A new-look DD rebrands to position himself for the top job

Zukile Majova

The run-up to the 2021 local government elections has unleashed a new version of Deputy President David Mabuza.

For the last four years, he has shied away from public engagements amid rumours of serious illness, but no man suffering ill-health has ever executed such a busy schedule.

He seems to be using the local elections to get ready for the biggest fight of all: an attempt to get the top job in the ANC and therefore the country. 

DD, as Mabuza is widely known, has concentrated his charm offensive on winning back Tshwane Metro and securing overwhelming victory in his home province of Mpumalanga.

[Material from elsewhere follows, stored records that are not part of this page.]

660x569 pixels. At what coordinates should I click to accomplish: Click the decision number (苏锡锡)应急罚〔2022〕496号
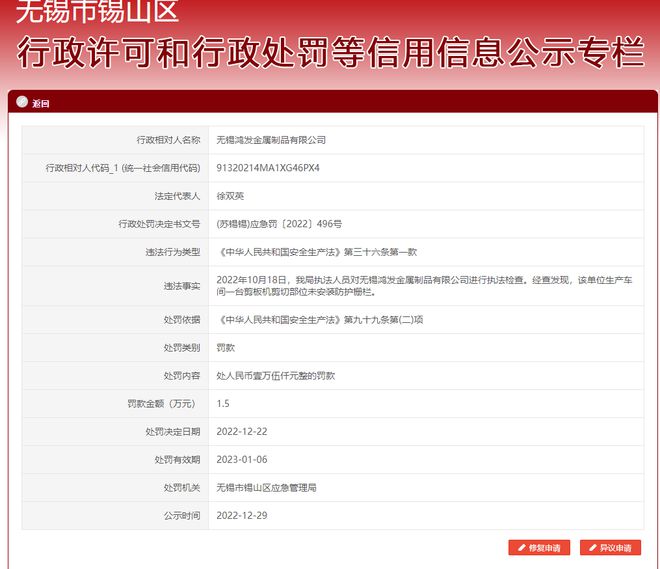click(x=279, y=224)
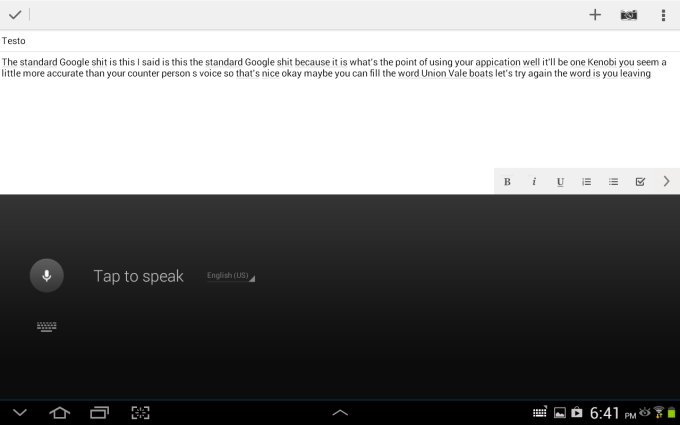Viewport: 680px width, 425px height.
Task: Click the Testo note title field
Action: (x=300, y=41)
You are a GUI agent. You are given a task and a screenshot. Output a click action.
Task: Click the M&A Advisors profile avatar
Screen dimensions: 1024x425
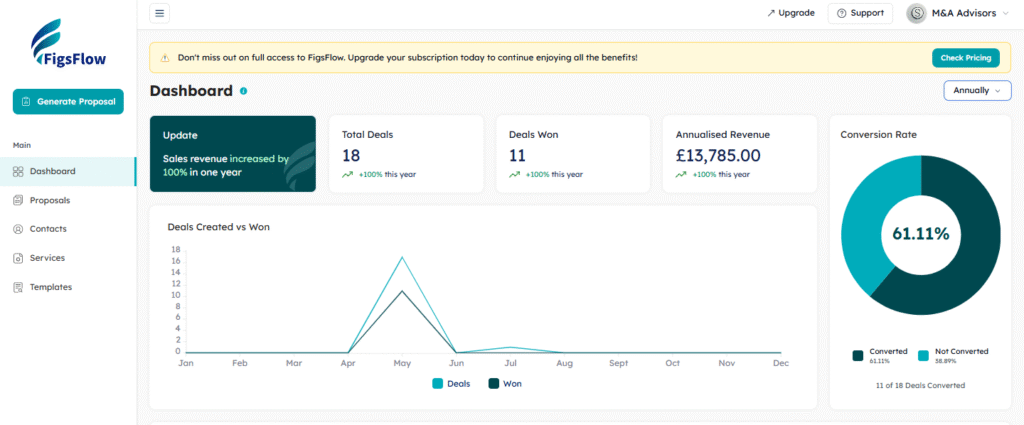tap(916, 13)
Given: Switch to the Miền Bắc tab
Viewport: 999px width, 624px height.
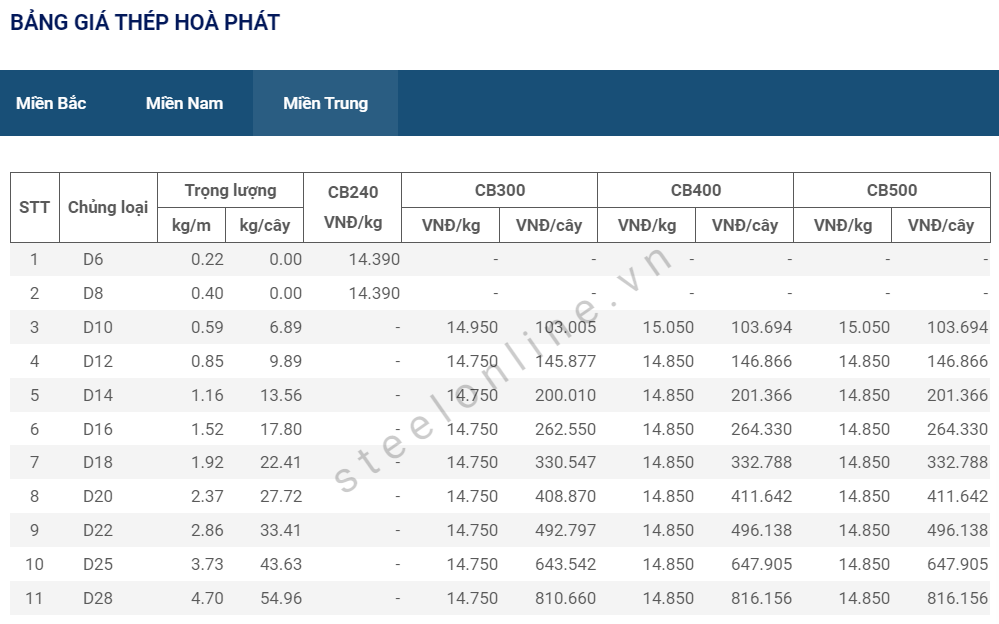Looking at the screenshot, I should tap(51, 103).
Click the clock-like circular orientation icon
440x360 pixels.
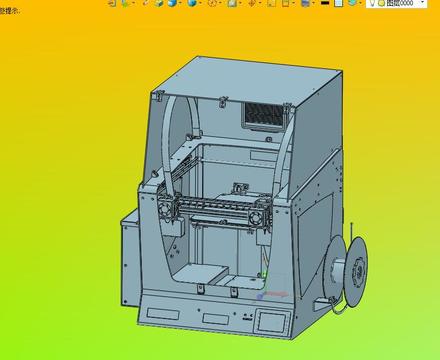click(213, 3)
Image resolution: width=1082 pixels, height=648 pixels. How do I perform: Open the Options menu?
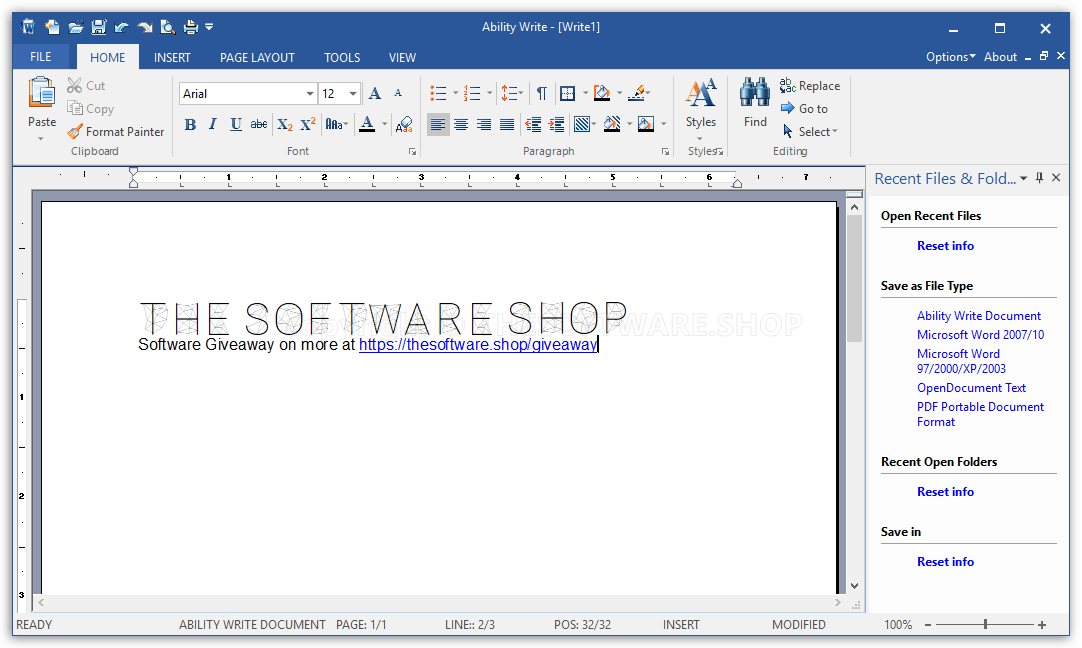coord(949,57)
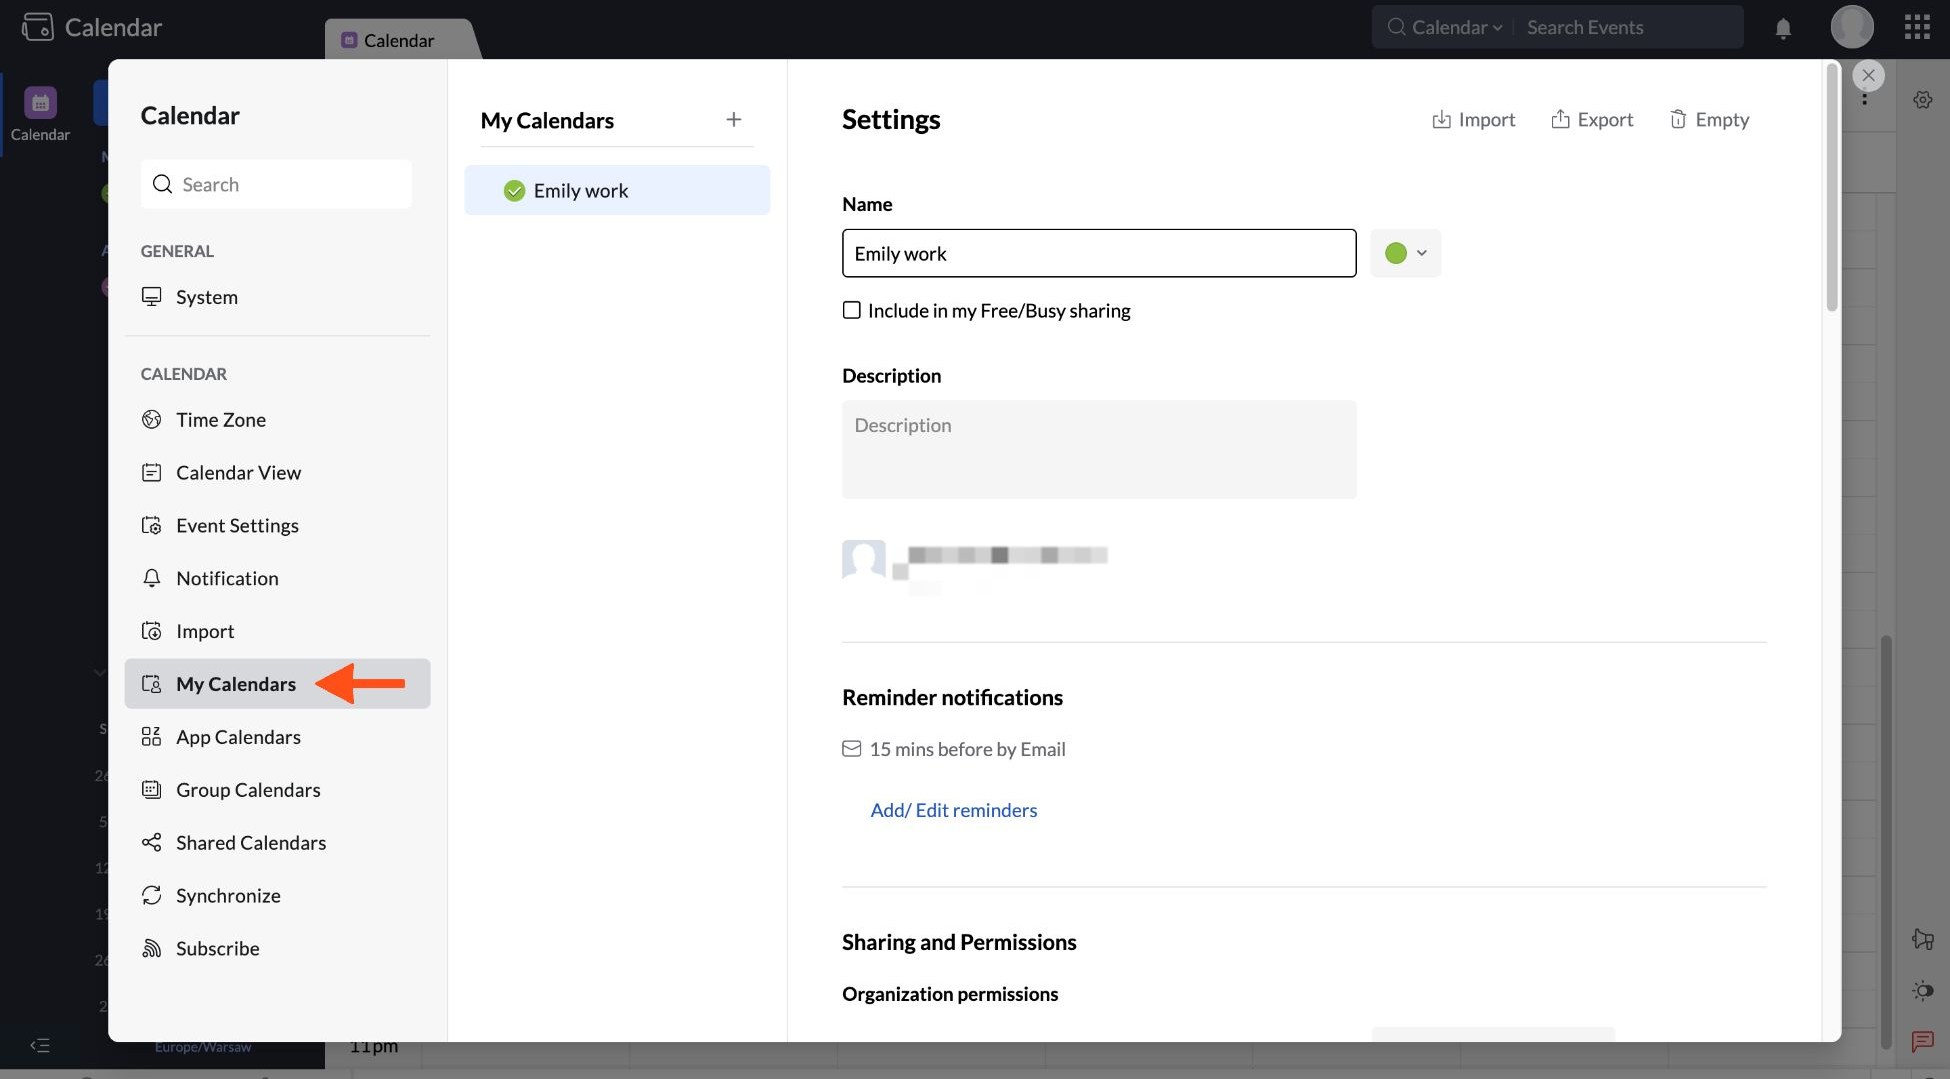
Task: Click the Empty calendar trash icon
Action: point(1678,120)
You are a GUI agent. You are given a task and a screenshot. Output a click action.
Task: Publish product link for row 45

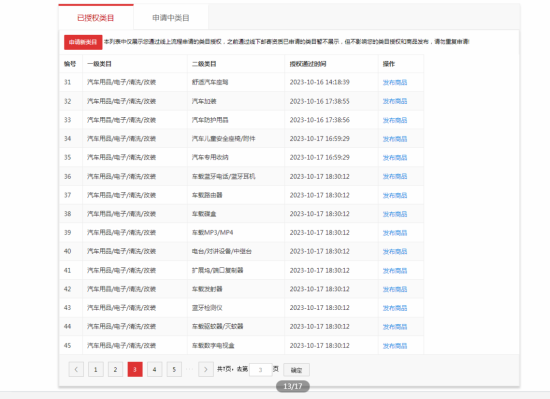395,346
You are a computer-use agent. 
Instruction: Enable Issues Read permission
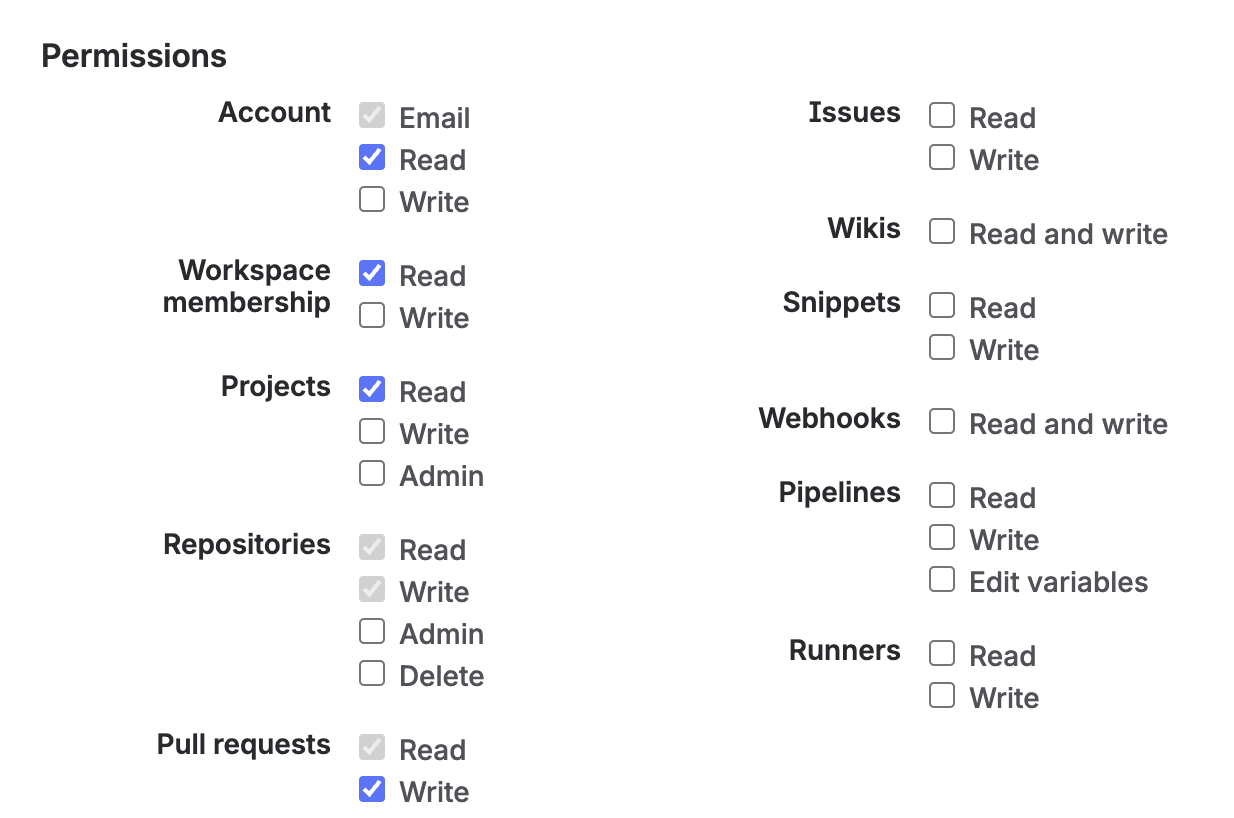click(942, 116)
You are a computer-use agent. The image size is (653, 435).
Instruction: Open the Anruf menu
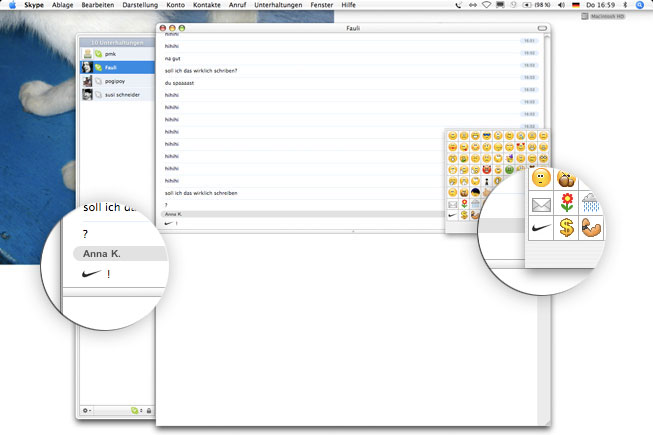(x=238, y=5)
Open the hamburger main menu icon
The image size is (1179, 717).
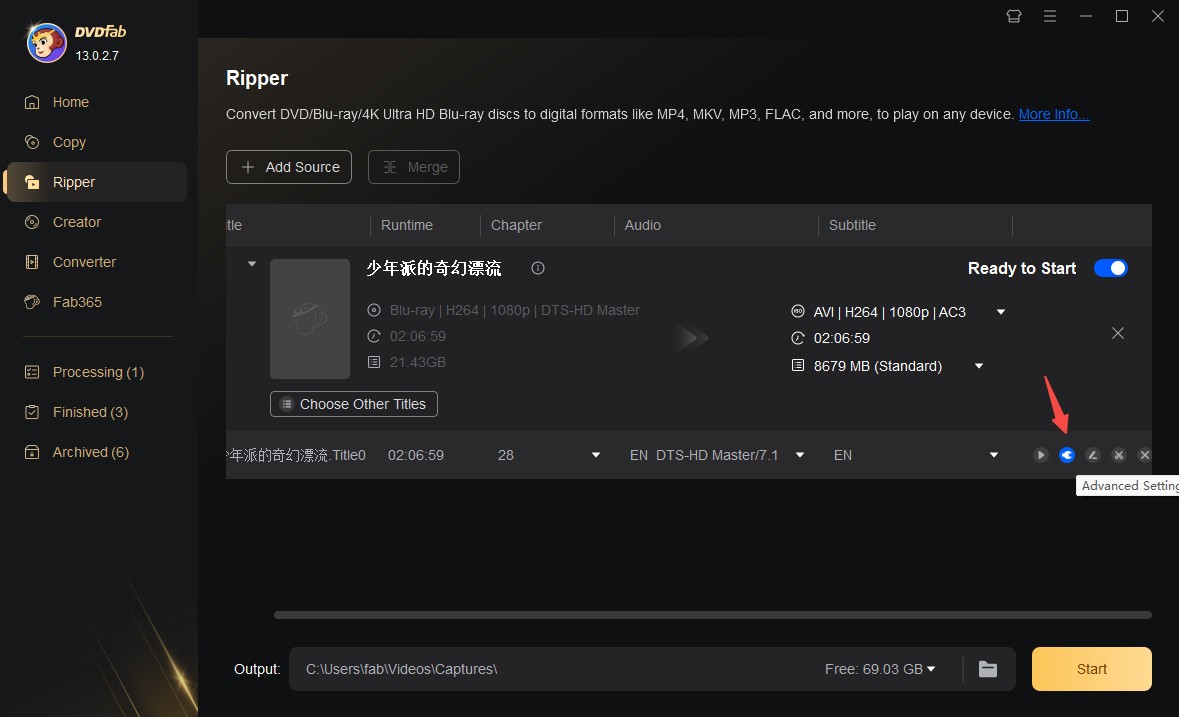[x=1050, y=16]
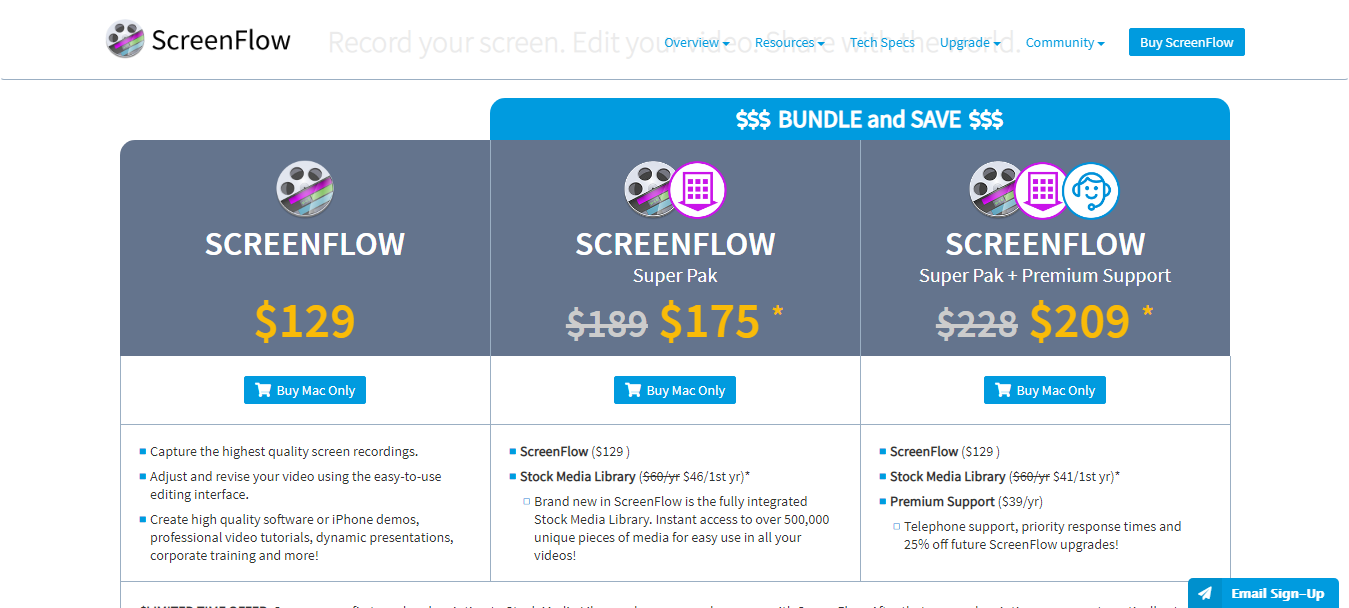
Task: Click the Super Pak + Premium Support reel icon
Action: pos(995,189)
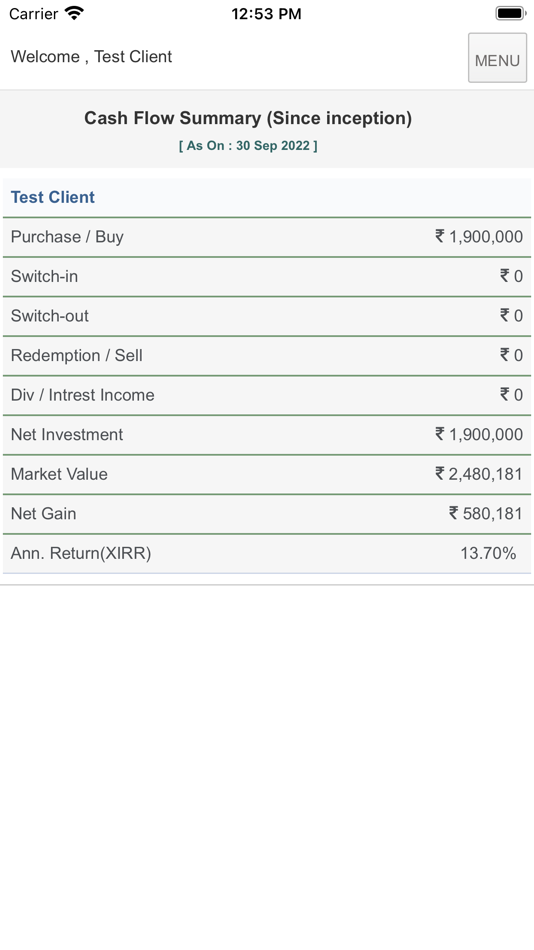Select the Switch-in row
Viewport: 534px width, 950px height.
(267, 276)
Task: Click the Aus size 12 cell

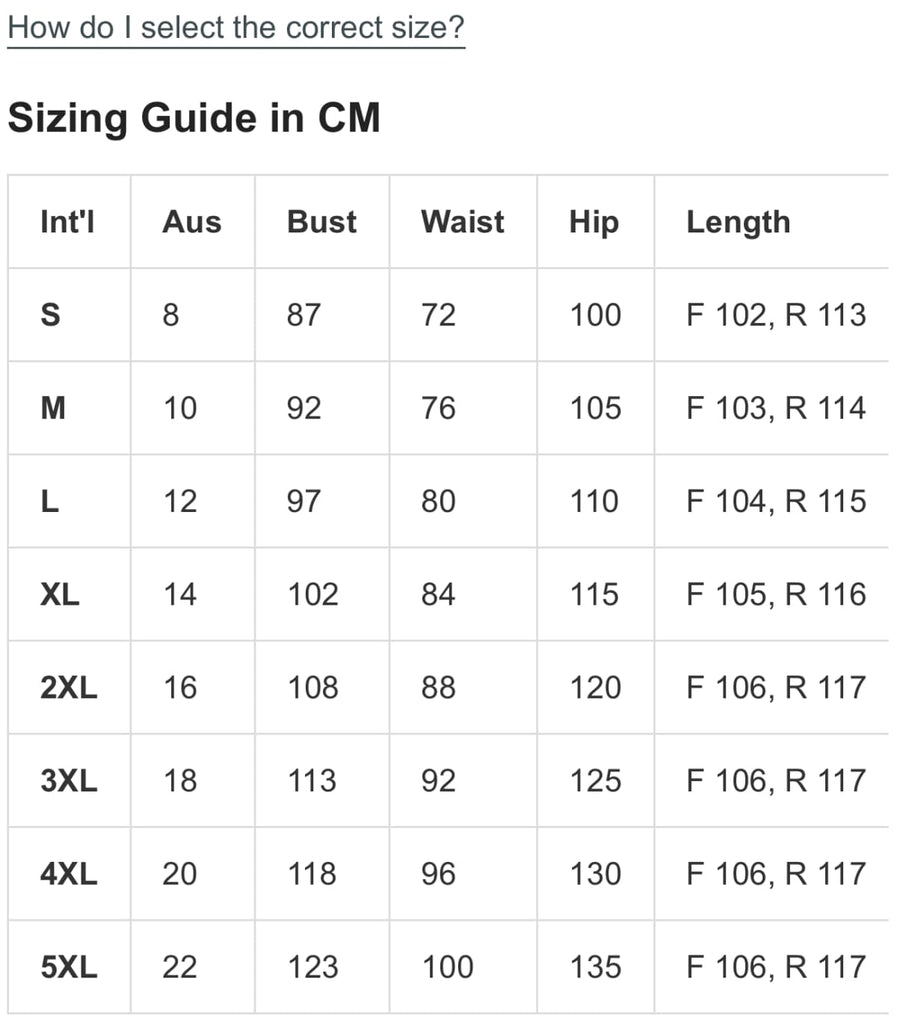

Earlier this month, scores of supporters in Ward 100 in Tshwane flooded his campaign bakkie as he distributed T-shirts and other ANC regalia.

It was in Mamelodi in Tshwane where Mabuza declared his interest in getting a second term as deputy president, but insisted that it was up to the people. 

“It will be the decision of the people,” he told a large crowd of the ANC faithful. 

“If they say I must run, I will run. If they say, ‘no, we have another candidate,’ I will accept it.”

  • During a walkabout in Ward 89, Thorn Tree Mall in Tshwane, the ANC deputy president played an age-old political trick: he approached a mother with her little boy, picked up the boy and carried him around in his arms.
  • Last Saturday, he led a door-to-door campaign at Ward 15 in Osizweni in Newcastle where he wrapped a gogo in a large ANC kanga while listening attentively to concerns of ordinary folks.

What should concern South Africans though is Mabuza’s open declaration that he would be available to take a second term as deputy president when the ANC holds its elective conference next year.

Leading an ANC campaign that wins the capital for the ANC would go a long way to pave Mabuza’s path to the highest office in the land.

Until now, Mabuza’s name and ambition have been mentioned in hushed terms with some concerned about his alleged involvement in numerous criminal activities.

Over the last decade, Mabuza built his political network in Mpumalanga, making the province the second biggest in the last ANC elective conference at Nasrec in 2017.

At that conference, Mabuza ditched the Jacob Zuma faction to become the kingmaker which ultimately earned him the position of deputy president.